Second Circuit Hears Google Books Case — This week, the 2nd Circuit heard arguments in the dispute between authors and Google over the search giant’s mass digitization program. While this specific dispute has been going on for nearly a decade, the dispute over this issue is at least half a century old. A draft bill for copyright revision in 1964 provided that a copyright owner’s exclusive right to copy included “the right to reproduce the work in visual copies, to make or duplicate sound recordings of it, to make a translation, adaptation, or any other derivative work from it, and to reproduce it in any form in the programming or operation of an information storage and retrieval system.” This language did not appear in the final bill, passed in 1976.

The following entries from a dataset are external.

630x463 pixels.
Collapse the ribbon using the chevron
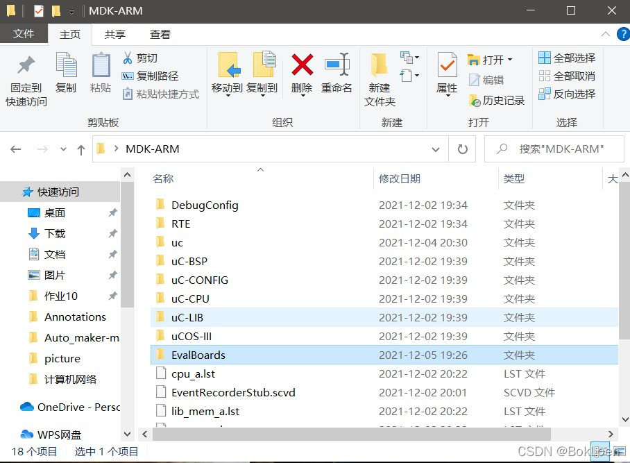(x=605, y=33)
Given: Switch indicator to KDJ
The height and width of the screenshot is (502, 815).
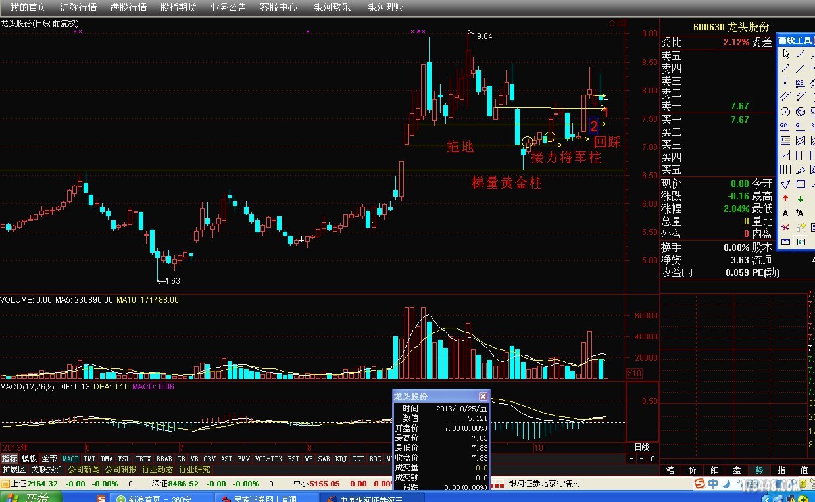Looking at the screenshot, I should (341, 459).
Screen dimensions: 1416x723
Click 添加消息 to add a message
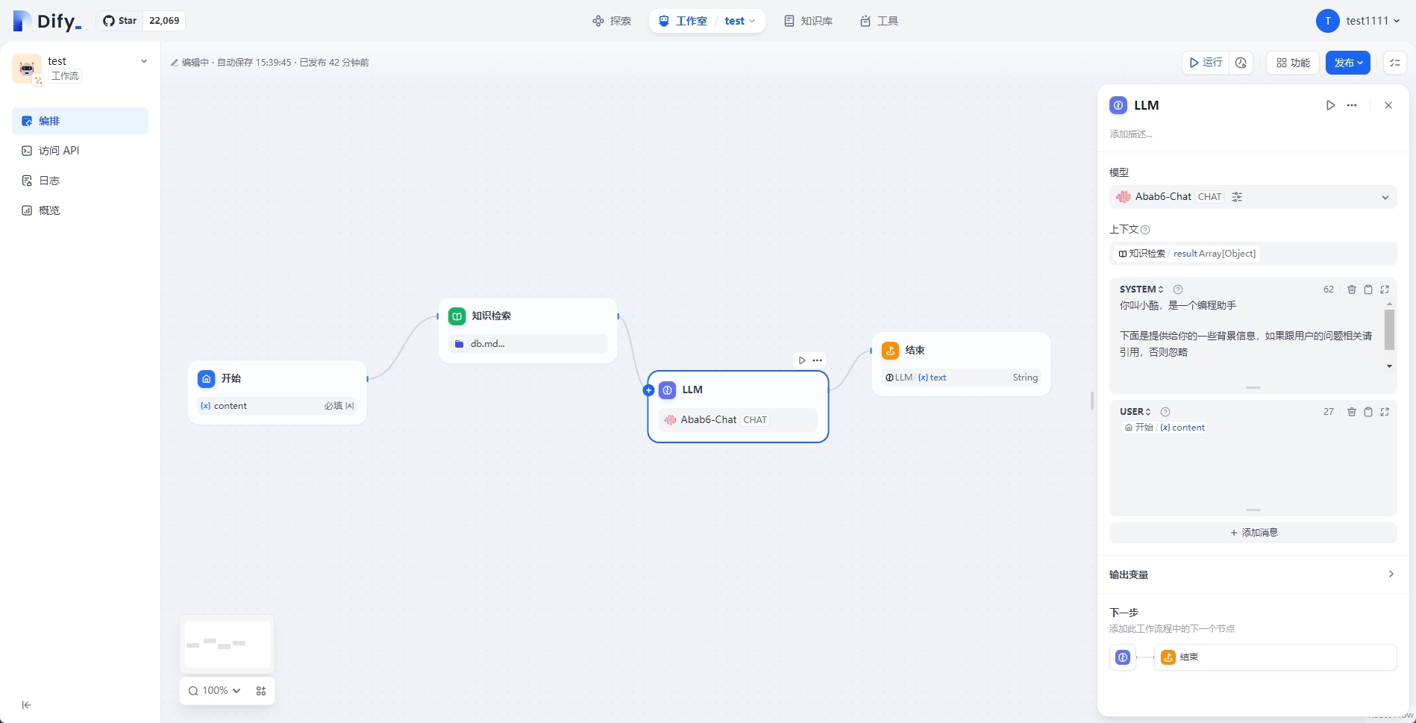click(1253, 533)
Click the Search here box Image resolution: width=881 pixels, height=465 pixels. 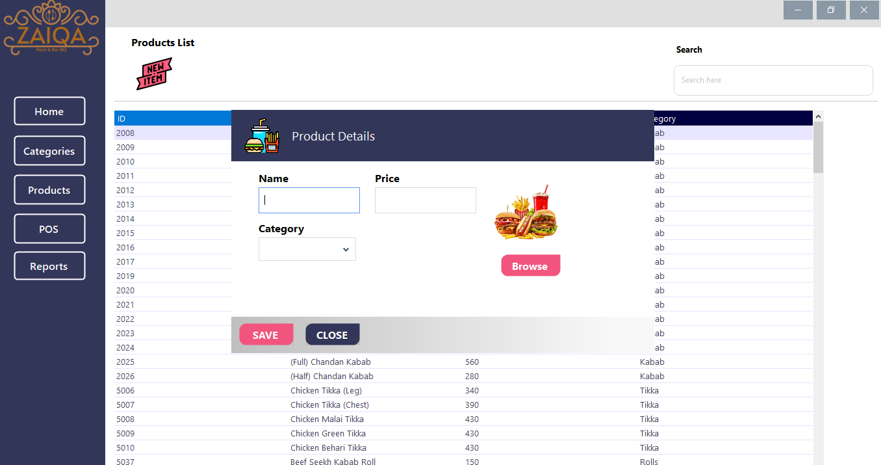(x=773, y=80)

The Strand’s Stand: How It Keeps Going in the Age of Amazon — A fascinating look at the legendary used bookstore in Manhattan.

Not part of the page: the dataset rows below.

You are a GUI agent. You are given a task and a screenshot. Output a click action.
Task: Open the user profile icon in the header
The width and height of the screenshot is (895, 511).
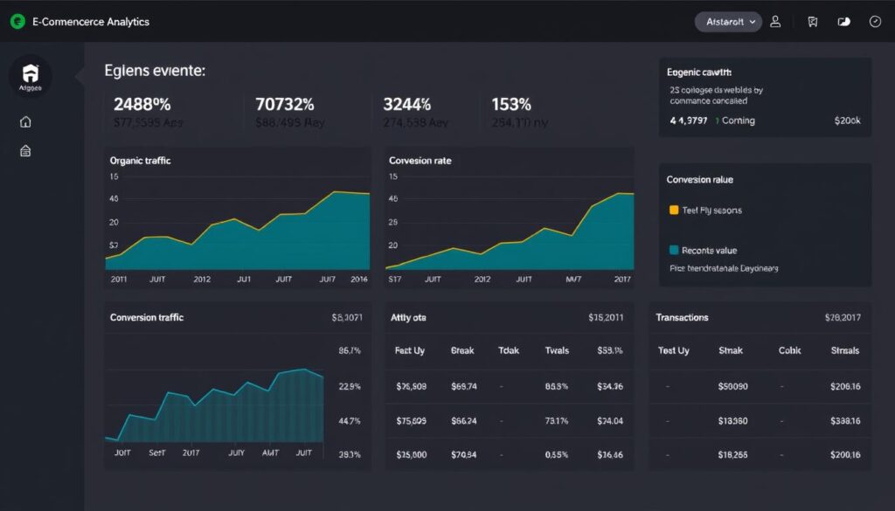(x=775, y=21)
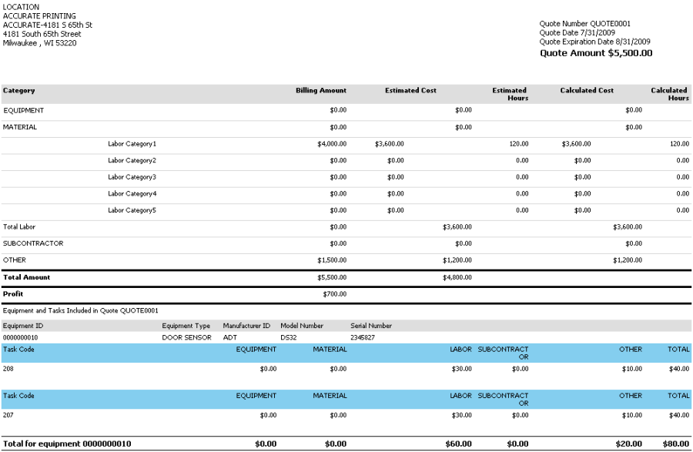The height and width of the screenshot is (452, 693).
Task: Select the Labor Category1 row label
Action: (132, 144)
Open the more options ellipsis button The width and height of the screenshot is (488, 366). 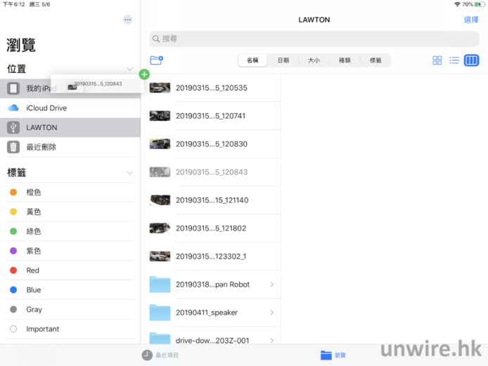(127, 20)
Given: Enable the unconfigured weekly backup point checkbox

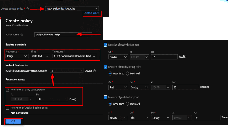Looking at the screenshot, I should (7, 108).
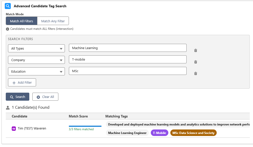Expand the Company filter type dropdown

click(x=36, y=59)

‘Investing in Music’ report shows record labels invest US$4.3 billion in A&R and marketing — The report shows the significant contributions the global recorded music industry makes to promoting the progress of science and the useful arts.
Electronic Frontier Foundation (EFF) uses copyright law as censorship canard again — “Sutton lists 9 instances in which content was removed for allegedly political reasons via a DMCA notice. Not to minimize any wrongdoing in these particular instances, but has Ms. Sutton bothered to examine the millions of legitimate removals that occur each week worldwide? In any enforcement system there exist errors and potential for abuse, but the the truth is that the volume of legit DMCA notices far outweighs illegitimate ones.”
Virginia Woolf Goes to the Movies — Originally published in 1926, a year before the first talkie, The Jazz Singer, was released, the esteemed author pens a prognostic look at the brand new medium. “Yet if so much of our thinking and feeling is connected with seeing, some residue of visual emotion which is of no use either to painter or to poet may still await the cinema.”